In this book, Lydia Goehr describes how the concept of a musical work fully crystallized around 1800, and subsequently defined the norms, expectations, and behavioral patterns that have come to characterize classical musical practice. The description is set in the context of a more general philosophical account of the rise and fall of concepts and ideals, and of their normative functions; at the same time, debates amongst conductors, early-music performers, and avant-gardists are addressed.

The Imaginary Museum of Musical Works is a seminal work of scholarship, and has appeared in an astonishing variety of contexts and disciplines from musicological and philosophical since its initial publication. This second edition features a new Introductory Essay by the author, discussing the genesis of her groundbreaking thesis, how her subsequent work has followed and developed similar themes, and how criticisms along the way have informed not only her own work but the "Imaginary Museum" concept more generally as it spread across disciplinary lines. A provocative foreword by Richard Taruskin contextualizes Goehr's argument and points to its continuing centrality to the field.

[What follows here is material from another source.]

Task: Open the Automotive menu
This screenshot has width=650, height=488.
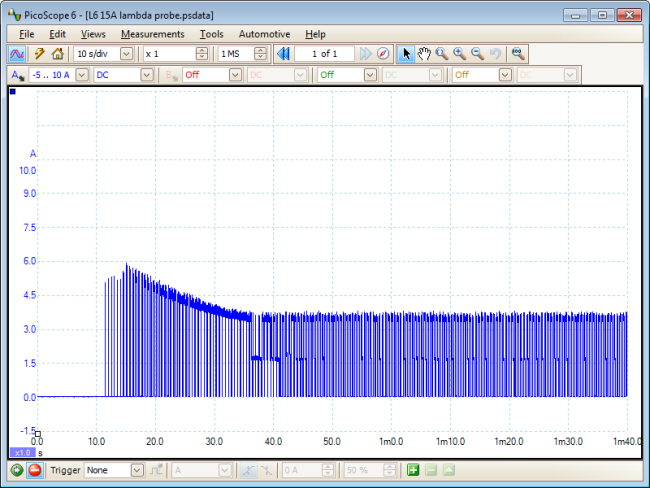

(1993), The Imaginary Museum of Musical Works: An Essay in the Philosophy of Music
The imaginary museum of musical works : an essay in the philosophy of music

[PDF Download] The Imaginary Museum of Musical Works…

The Imaginary Museum of Musical Works is a seminal work of scholarship, and has appeared in an astonishing variety of contexts and disciplines from musicological and philosophical since its initial publication. This second edition features a new Introductory Essay by the author, discussing the genesis of her groundbreaking thesis, how her subsequent work has followed and developed similar themes, and how criticisms along the way have informed not only her own work but the "Imaginary Museum" concept more generally as it spread across disciplinary lines. A provocative foreword by Richard Taruskin contextualizes Goehr's argument and points to its continuing centrality to the field.

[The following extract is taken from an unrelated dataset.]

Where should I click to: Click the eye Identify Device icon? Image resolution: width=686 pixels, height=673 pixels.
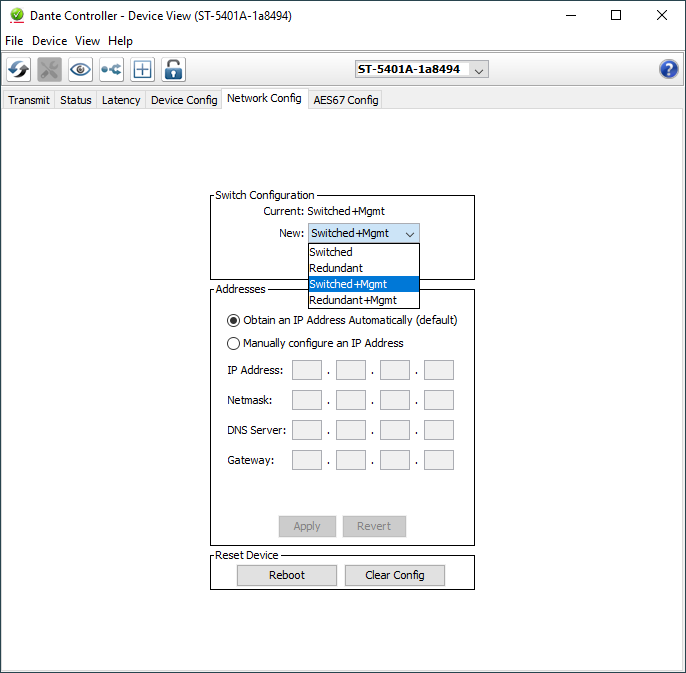(80, 69)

The Imaginary Museum of Musical Works : An Essay in the Philosophy of Music

Museum of Musical Works : An Essay in the Philosophy of ..

The quest for voice: on music, politics, and the limits of philosophy: the 1997 ernest bloch lectures

The imaginary museum of musical works: an essay in the philosophy of music

In her book The Imaginary Museum of Musical Works: An Essay in the Philosophy of ..

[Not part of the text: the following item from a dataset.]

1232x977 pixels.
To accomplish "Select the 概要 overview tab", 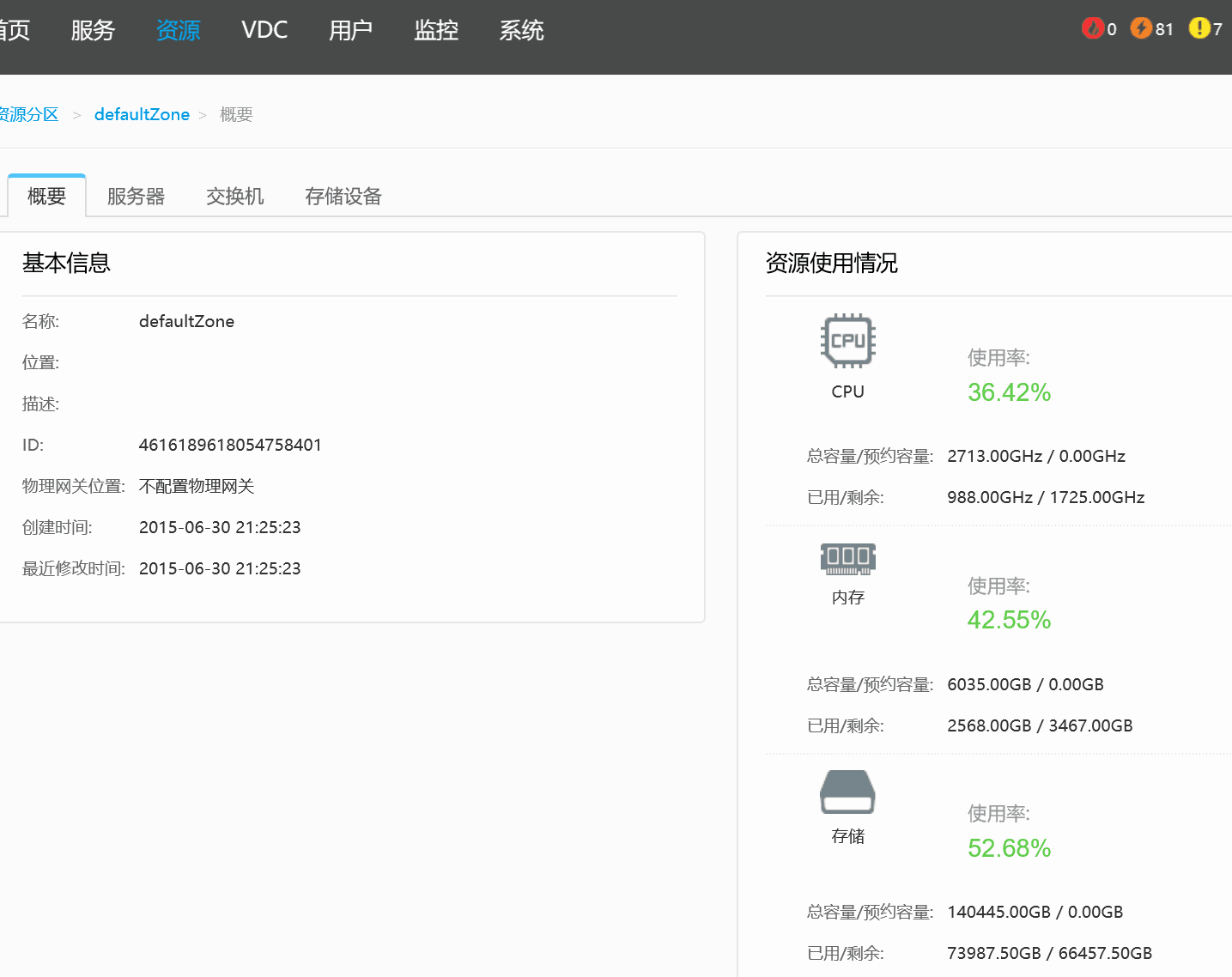I will [x=46, y=197].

Philosophical Books, 34: 186–188

Amazon Gift CardWhat is involved in the composition, performance, and reception of classical music? What are we doing when we listen to this music seriously? Why when playing a Beethoven sonata do performers begin with the first note indicated in the score; why don't they feel free to improvise around the sonata's central theme? Why, finally, does it go against tradition for an audience at a concert of classical music to tap its feet? Bound up in these questions is the overriding question of what it means philosophically, musically, and historically for musicians to speak about music in terms of "works". In this book, Lydia Goehr describes how the concept of a musical work fully crystallized around 1800, and subsequently defined the norms, expectations, and behavioral patterns that have come to characterize classical musical practice. The description is set in the context of a more general philosophical account of the rise and fall of concepts and ideals, and of their normative functions; at the same time, debates amongst conductors, early-music performers, and avant-gardists are addressed. The Imaginary Museum of Musical Works is a seminal work of scholarship, and has appeared in an astonishing variety of contexts and disciplines from musicological and philosophical since its initial publication. This second edition features a new Introductory Essay by the author, discussing the genesis of her groundbreaking thesis, how her subsequent work has followed and developed similar themes, and how criticisms along the way have informed not only her own work but the "Imaginary Museum" concept more generally as it spread across disciplinary lines. A provocative foreword by Richard Taruskin contextualizes Goehr's argument and points to its continuing centrality to the field.